Marina - I never liked them when he was alive, I'm not going to change my mind now he's not. I'm not being disrespectful but alot of stuff happened that is inexcusable. Personally, i think MW need exposing but I won't!


----------



## TSKA Rory Matier (May 27, 2007)

Okay so the man is dead.

Unfortuneate.

However his and Monkey Worlds view on private primate keeping is and continues to be 'that primates are better off dead than in captivity with the private keeper' has a familiar ring to it doesn't it?

Irrelevant, Monkey World may in the empathy eyes do a decent job, however they need to be exposed for what they are and what they believe and what they do not believe.

This is something that does need to be raised especially with their very condemning views on private primate ownership, and some of their extreme and underhand methods.

It should not be considered speaking ill of the dead when their actions are still wrong and growing stronger by the day. The more people that bite into the MW acceptance cake through ignorance, the more the facts present themselves that MW should be investigated.

R
PKL


----------



## Marinam2 (Sep 4, 2007)

TSKA Rory Matier said:


> Okay so the man is dead.
> 
> However his and Monkey Worlds view on private primate keeping is and continues to be 'that primates are better off dead than in captivity with the private keeper' has a familiar ring to it doesn't it?


In some cases this is true though. I would rather an animal be put to sleep humanely than see it tormented and depressed in a home where the owners are not caring for it properly.

Marina


----------



## brittone05 (Sep 29, 2006)

From what I can make out, I know nothing about MW or the surrounding work they have done nad legislation they have influenced, would it not be hte same ot say, Marina, that some reptile owners do not care for htier lizards properly so therefore you shoul dalso have yours taken off you?

I think that is the basics of it form what I have read so far.

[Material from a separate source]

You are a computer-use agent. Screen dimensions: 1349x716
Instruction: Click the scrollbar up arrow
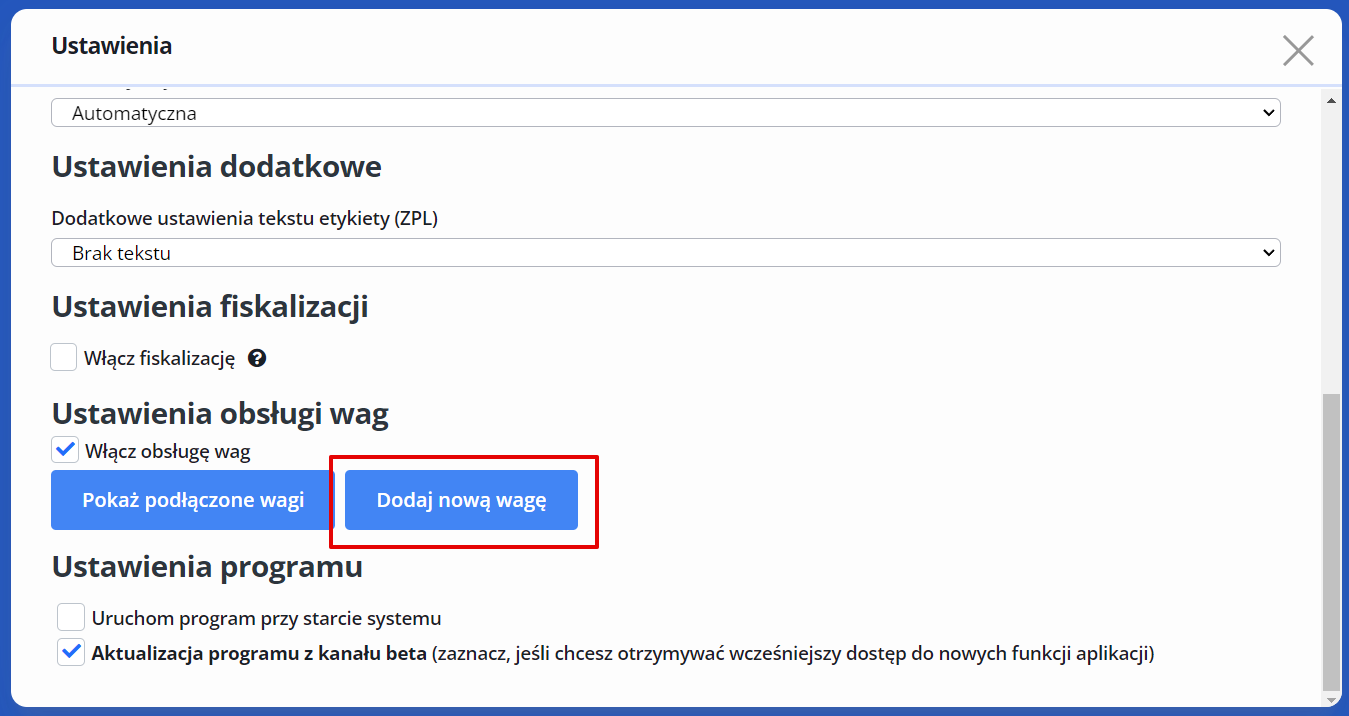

Just because a handful of primate keepers are not responsible enough to care fr thier charges int he best possible way, is it fair to tar the rest of the private keepers of primates with hte same brush?


----------



## Marinam2 (Sep 4, 2007)

No that is not what i said at all and i do not believe it is the same as...

Marina


----------



## TSKA Rory Matier (May 27, 2007)

*In some ways......*

M2 your answer is as Brit describes and in others not.

The fact is that there are keepers from all fraternities that 'simply do not care for their charges' the way they should.

And perhaps the animals should beput down, or to be perfectly honest if more bloody sellers did a much more responsible job in the first place then they would be in fact ensuring that the animals they were selling were going to the right responsible, caring homes.

However, sellers do not do this, nor follow any kind of protocol during the sales stage. Too many are interested only in the green.

This way we would always be able to say that the animals are in the right environment, with caring and responsible owners who do give a F**K, who have researched the species, who do have some experience with the animals in question or do have a very proper ground knowledge of animals in the first place.

Vending of animals is going to become under some very serious fire in the next 12 months, and all these issues will at long last be addressed.

R
PKL


----------



## Marinam2 (Sep 4, 2007)

Sorry from what i can gather was brittone refering primate keeping to reptile keeping. I'd rather discuss primate keeping and my opinion on it bear no reference to reptile ownership.

Marina


----------



## Genseric (Oct 7, 2007)

The wee lad is from my part of the World.. 

When it comes to wee primates I'm a bit conservative in my views.. basically unless you have all the proper equipment and set up, as well as relevant experience, don't bother. 

We had marmosets when I was a kid, and always remember then throwing their crap at me and laughing


----------



## brittone05 (Sep 29, 2006)

Marinam2 said:


> Sorry from what i can gather was brittone refering primate keeping to reptile keeping. I'd rather discuss primate keeping and my opinion on it bear no reference to reptile ownership.
> 
> Marina


I beleive it does bear a reference Marina - take a look at the current EPS threads in the Hobby Issues ad Information section.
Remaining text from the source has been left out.